Problem:
Rewrite the entries, beginning at the line that has "Task: Undo the last change" and stopping after the line that has "Action: (18, 217)", with "Disable" replaced by "Turn off" and everything else left unchanged.

Working data:
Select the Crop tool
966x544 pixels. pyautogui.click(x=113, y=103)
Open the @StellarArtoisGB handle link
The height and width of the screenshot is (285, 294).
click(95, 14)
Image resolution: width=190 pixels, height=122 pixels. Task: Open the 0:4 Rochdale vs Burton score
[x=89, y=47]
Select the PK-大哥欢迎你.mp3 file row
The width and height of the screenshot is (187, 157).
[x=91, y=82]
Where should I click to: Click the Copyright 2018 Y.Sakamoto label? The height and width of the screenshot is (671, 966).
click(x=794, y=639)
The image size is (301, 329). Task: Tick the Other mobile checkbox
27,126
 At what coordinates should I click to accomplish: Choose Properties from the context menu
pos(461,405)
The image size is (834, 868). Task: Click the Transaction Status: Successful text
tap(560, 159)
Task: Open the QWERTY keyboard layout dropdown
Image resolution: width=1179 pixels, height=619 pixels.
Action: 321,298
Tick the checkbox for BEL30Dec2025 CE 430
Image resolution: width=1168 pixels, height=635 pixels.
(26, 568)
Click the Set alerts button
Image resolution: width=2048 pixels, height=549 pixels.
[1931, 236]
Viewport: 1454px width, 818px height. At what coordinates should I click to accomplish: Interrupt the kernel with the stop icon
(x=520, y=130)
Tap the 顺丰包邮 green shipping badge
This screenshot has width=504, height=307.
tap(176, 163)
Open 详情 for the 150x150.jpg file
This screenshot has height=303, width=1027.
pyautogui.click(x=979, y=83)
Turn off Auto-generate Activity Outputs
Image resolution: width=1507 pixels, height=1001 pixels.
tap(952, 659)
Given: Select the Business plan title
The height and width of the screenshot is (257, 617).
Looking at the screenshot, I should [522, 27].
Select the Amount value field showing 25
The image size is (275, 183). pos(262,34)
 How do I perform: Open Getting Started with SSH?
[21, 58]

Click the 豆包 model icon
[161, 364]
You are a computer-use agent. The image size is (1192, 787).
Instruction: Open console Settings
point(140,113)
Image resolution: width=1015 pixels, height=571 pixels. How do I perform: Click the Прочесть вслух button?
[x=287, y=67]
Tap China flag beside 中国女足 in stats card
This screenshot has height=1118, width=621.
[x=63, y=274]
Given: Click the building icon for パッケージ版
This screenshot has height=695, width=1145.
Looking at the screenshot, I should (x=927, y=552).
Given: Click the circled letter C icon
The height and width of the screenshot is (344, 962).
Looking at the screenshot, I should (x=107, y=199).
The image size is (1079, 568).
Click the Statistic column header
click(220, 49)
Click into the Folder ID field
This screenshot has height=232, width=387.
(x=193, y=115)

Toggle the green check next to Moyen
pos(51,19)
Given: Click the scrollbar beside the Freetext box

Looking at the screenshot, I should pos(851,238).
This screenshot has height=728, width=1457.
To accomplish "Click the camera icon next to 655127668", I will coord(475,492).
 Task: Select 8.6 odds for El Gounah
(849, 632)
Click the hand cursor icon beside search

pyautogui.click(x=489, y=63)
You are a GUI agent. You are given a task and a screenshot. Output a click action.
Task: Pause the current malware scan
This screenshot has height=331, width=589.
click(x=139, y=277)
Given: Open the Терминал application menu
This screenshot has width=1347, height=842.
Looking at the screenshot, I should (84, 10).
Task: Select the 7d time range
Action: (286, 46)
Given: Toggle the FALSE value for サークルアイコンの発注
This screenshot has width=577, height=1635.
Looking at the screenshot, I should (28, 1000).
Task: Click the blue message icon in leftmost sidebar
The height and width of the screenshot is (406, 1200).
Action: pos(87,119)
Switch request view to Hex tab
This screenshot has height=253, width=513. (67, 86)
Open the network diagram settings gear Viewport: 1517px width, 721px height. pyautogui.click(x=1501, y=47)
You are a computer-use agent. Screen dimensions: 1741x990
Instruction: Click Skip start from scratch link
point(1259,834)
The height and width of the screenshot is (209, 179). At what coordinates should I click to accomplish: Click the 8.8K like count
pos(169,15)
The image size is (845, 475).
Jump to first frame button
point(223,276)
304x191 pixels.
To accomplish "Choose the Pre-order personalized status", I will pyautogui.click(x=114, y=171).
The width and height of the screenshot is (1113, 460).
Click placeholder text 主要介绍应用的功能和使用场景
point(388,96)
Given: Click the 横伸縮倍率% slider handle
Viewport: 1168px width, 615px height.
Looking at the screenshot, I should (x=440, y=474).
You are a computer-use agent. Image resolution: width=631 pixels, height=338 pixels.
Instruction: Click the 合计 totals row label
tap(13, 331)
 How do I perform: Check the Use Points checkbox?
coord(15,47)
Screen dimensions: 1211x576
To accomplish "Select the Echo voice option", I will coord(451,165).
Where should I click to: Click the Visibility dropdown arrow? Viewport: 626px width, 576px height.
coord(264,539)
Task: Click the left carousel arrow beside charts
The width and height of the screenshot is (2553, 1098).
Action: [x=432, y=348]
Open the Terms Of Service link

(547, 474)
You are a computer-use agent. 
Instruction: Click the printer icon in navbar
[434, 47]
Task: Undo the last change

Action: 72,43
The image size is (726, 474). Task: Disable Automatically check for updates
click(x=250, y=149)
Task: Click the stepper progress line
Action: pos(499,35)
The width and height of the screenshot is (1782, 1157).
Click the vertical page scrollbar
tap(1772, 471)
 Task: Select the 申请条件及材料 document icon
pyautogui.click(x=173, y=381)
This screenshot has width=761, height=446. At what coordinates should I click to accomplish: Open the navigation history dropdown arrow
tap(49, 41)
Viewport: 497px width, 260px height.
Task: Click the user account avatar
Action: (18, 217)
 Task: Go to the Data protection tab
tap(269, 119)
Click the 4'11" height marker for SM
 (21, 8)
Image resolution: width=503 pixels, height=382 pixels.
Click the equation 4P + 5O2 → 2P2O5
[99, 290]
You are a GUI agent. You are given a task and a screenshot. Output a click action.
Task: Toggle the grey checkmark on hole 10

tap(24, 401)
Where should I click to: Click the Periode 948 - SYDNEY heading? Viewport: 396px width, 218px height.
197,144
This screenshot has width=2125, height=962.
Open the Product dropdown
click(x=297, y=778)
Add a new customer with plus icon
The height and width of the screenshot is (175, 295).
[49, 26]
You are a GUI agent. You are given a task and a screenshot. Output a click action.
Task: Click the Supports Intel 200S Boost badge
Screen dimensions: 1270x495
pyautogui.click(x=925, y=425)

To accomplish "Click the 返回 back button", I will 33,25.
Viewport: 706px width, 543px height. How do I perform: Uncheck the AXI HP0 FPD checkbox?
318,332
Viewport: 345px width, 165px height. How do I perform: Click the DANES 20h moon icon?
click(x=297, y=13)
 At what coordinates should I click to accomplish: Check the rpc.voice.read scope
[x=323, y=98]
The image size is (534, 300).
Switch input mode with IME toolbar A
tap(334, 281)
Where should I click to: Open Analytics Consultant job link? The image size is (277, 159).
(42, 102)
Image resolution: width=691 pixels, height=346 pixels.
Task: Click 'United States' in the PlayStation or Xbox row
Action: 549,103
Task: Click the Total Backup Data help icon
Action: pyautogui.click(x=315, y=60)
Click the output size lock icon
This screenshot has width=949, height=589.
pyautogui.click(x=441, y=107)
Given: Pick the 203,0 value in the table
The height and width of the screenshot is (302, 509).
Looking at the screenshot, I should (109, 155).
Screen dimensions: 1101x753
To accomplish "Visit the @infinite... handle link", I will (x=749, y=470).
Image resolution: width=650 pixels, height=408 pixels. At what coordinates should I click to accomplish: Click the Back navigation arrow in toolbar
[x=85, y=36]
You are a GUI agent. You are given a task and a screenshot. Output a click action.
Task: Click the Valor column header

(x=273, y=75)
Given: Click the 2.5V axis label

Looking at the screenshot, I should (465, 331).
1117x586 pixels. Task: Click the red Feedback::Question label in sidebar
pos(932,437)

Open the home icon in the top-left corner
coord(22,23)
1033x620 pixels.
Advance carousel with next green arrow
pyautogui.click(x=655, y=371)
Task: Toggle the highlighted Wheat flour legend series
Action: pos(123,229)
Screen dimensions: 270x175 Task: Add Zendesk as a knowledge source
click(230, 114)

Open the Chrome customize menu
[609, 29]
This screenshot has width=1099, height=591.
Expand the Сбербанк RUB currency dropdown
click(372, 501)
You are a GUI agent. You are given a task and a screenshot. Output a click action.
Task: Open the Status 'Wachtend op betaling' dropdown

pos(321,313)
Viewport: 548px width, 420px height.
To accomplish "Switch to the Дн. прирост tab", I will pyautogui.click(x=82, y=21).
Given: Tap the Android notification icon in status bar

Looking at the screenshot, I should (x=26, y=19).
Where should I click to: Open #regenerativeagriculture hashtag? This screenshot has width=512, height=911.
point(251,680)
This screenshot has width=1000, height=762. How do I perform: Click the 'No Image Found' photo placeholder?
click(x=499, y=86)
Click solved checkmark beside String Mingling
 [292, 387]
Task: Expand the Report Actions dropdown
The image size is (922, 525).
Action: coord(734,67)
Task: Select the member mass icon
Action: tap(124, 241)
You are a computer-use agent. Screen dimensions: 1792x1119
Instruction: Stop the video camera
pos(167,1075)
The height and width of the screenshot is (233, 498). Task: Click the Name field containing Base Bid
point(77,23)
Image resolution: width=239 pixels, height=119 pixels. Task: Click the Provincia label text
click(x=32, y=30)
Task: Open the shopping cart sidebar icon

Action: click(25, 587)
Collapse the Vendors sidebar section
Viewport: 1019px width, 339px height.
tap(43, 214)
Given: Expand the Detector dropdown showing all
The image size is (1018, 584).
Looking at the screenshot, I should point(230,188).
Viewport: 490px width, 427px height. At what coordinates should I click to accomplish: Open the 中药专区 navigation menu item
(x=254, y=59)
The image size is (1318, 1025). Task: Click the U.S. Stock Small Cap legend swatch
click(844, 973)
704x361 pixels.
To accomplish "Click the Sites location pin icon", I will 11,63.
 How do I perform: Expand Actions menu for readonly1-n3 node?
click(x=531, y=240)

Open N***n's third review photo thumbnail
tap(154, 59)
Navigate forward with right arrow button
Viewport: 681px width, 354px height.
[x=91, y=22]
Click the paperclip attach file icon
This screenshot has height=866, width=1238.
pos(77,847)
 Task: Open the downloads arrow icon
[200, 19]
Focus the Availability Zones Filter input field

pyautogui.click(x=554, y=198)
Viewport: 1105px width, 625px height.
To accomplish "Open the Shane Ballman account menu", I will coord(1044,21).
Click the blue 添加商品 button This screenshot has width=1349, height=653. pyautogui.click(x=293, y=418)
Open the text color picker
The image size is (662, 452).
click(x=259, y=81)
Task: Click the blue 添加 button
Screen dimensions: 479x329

Solution for this exercise:
Task: Undo the last change

Action: 72,43
The image size is (726, 474). Task: Turn off Automatically check for updates
click(x=250, y=149)
Task: Click the stepper progress line
Action: pos(499,35)
The width and height of the screenshot is (1782, 1157).
Click the vertical page scrollbar
tap(1772, 471)
 Task: Select the 申请条件及材料 document icon
pyautogui.click(x=173, y=381)
This screenshot has width=761, height=446. At what coordinates should I click to accomplish: Open the navigation history dropdown arrow
tap(49, 41)
Viewport: 497px width, 260px height.
Task: Click the user account avatar
Action: (18, 217)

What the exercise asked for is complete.